Motivated traders, whether at the beginning of their careers or firmly established in the craft, are always looking for potential ways to capitalize on the market. The Martingale strategy is one such method, especially for traders looking to shift their effort away from the focus intensive monitoring of entry signals.
The Martingale strategy is a system of trading based upon negative progression. This means that following a loss, traders who adhere to this strategy will increase their position size. More precisely, it advocates for doubling up after each loss. Ideally, this strategy takes place when there is a 50/50 chance of an outcome happening, in which there is no expectation of a win or a loss occurring.
The theory is based on the assumption that you will not lose forever. At some point, you’ll be able to break a losing streak and on that winning trade, you’ll make back all of the previous losses in that chain and profit the original trade value.
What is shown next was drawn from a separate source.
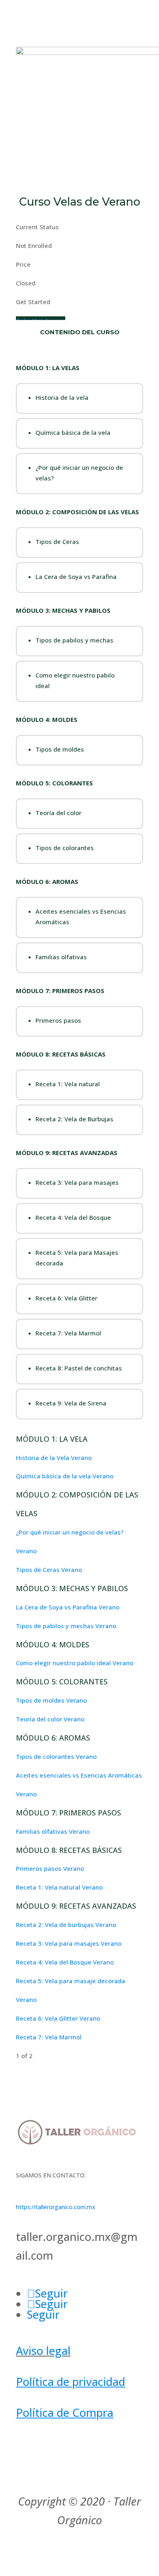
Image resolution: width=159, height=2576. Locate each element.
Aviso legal (43, 2350)
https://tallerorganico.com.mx (55, 2207)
However, this only works if you have enough funds to continue doubling up.
The obvious drawback to the Martingale strategy is that the potential profit is small while the risks grow exponentially with each double down.
As we stated above, the Martingale theory has an almost guaranteed rate of success if the adherent has pockets deep enough to weather what may be very long strings of losses.
Let’s take a look at the strategy in action by using a coin flip as an example:
Imagine you have $100 and you want to bet on a coin toss using the Martingale strategy. Before the first flip, you call tails and bet $10. The coin lands on heads and you lose the 10$. Next flip, you call tails again but the coin lands on head again. You lose $20 and now you’re down an additional $30 from your initial $100. The third flip with a $40 bet on heads, the coin lands on heads and you win back what you lost plus an additional 10$. After two losing tosses and one win, you come away with $110.
It’s obvious when looking at this example that after only one more losing coin toss, you would have run out of money to continue doubling up and therefore this strategy would be a loser. Therefore, unless you have unlimited funds to draw from, this strategy is highly risky relative to its miniscule payout.
The big difference between trading forex and betting on a heads or tails scenario is that forex prices trend, often with the trends lasting for quite a while. To deploy a successful Martingale strategy in forex, the goal is that with each double down, the price for an average entry lowers. As prices move lower, you will be able to break even with smaller rallies.
Another reason why the Martingale strategy is popular in forex is that the chances of a currency falling to zero are incredibly slim. Currencies may fall dramatically but unless a country decides to annihilate its currency, the value won’t hit zero.
Traders with a large amount of capital might also find the Martingale strategy appealing because it gives them the opportunity to gain interest in order to neutralize their losses. A successful deployment of this strategy would therefore involve borrowing on a low interest currency in order to buy a currency with a high interest rate.
As we briefly discussed earlier in the article, if the participant engaging in this strategy has unlimited funds in order to continue doubling down in the face of defeat, the strategy will likely ultimately work. However, since the bets increase at such a rate, most traders who use this strategy could find themselves facing a hole that their pockets just can’t manage.
The most important action for a trader to take when using this strategy is to define the maximum loss they’re willing to suffer on each trade. Engaging this strategy without taking this step is careless and strongly advised against.
The next preparation should be deciding to quit the double downs after the fifth repetition. If it doesn’t pay off after that attempt, look to trade other pairs.
After that, it’s wise to only deploy this strategy sporadically. We’ve outlined above how quickly big losses can pile up. Also, avoid using this strategy during a ranging market.
Lastly, like any well thought out strategy, it’s important to practice this one before going live in the market.
In theory, this strategy might sound great because it does seem to offer the inevitable win, even after a long string of losses. While this may be true, by the time traders see an eventual win, the hole they have just dug may prove to be too big to get out of. Only traders with large portfolios should attempt this strategy and even then, it’s extremely risky. Only try this if you are experienced and comfortable losing most of your account equity in a single trade. Otherwise, it might be wise to steer clear of this strategy.